Where does this leave the issue of trial by jury in Ireland? Is organised crime so big a threat that we need to remove the right to a jury trial from anyone involved in this type of offence? The answer is we do not know. There is little or no evidence as to whether there is any difference in the outcome of such cases if they are heard before a jury or a single judge. What is clear though is that it will make no difference to witnesses who fear intimidation. Judge or jury, they will still fear the power of gang members within their own communities. So perhaps the issue is not one of criminal justice, or garda powers, or special courts, but in fact one of how communities are served, protected and resourced in order to reduce the power of a criminal minority. But that is a welfare issue rather than a criminal justice issue, and in a recession it is easier to pass laws than fund services.

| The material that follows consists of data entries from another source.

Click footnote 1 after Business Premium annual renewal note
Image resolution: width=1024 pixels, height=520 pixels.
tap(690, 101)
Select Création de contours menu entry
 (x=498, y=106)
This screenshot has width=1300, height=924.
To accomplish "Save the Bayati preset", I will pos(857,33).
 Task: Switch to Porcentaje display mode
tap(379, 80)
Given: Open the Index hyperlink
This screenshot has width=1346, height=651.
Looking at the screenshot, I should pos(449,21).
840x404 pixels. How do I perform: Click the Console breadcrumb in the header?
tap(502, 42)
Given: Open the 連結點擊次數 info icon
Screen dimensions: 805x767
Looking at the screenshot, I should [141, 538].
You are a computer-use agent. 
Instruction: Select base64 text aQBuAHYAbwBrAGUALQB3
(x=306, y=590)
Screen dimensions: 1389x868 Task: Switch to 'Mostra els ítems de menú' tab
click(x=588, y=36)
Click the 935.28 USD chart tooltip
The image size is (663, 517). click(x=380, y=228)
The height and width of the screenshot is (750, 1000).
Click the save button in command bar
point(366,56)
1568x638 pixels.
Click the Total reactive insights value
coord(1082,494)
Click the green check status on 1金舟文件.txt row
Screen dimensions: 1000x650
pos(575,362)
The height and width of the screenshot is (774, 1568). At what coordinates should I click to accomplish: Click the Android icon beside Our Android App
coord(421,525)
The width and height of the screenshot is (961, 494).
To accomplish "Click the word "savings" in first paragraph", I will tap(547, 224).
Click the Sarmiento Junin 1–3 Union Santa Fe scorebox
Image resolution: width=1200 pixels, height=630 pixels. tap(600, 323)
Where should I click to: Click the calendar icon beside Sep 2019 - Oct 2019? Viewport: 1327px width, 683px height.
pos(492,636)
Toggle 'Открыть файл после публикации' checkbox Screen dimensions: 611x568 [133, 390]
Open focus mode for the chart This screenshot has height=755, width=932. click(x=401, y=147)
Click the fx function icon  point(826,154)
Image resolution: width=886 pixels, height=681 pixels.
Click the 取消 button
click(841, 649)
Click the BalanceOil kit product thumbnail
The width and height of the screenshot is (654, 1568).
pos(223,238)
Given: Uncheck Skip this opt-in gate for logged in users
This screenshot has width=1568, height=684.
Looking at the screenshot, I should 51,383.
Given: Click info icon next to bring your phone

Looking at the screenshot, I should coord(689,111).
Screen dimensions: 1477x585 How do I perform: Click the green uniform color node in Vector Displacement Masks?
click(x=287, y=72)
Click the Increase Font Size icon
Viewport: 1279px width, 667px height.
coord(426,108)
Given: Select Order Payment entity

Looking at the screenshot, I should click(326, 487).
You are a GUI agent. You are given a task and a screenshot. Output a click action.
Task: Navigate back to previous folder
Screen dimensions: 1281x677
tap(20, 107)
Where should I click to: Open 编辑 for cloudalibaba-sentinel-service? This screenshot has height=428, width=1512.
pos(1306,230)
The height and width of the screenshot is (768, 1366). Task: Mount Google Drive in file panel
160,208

And as for the principle of trial by jury? If (and it is a big if) we conclude that there are some cases where a jury trial is simply not possible because of a real risk of intimidation then the way to make those decisions needs to uphold the due process rights of the defendants. Perhaps that is why critics of the Criminal Justice (Amendment) Bill have been pointing to the English approach. The law there starts from a presumption in favour of a trial by jury and allows for deviation from this fundamental principle only where the Crown Court concludes that there is “evidence of a real and present danger that jury tampering would take place”. The proposed changes in section 8 of the 2009 Bill state that the ordinary courts are “inadequate to secure the effective administration of justice” and therefore take the reverse approach starting from a position of trial by judge only. The fact that the provision is time limited to 12 months does little to reassure given the history of normalisation of emergency powers in criminal justice systems globally.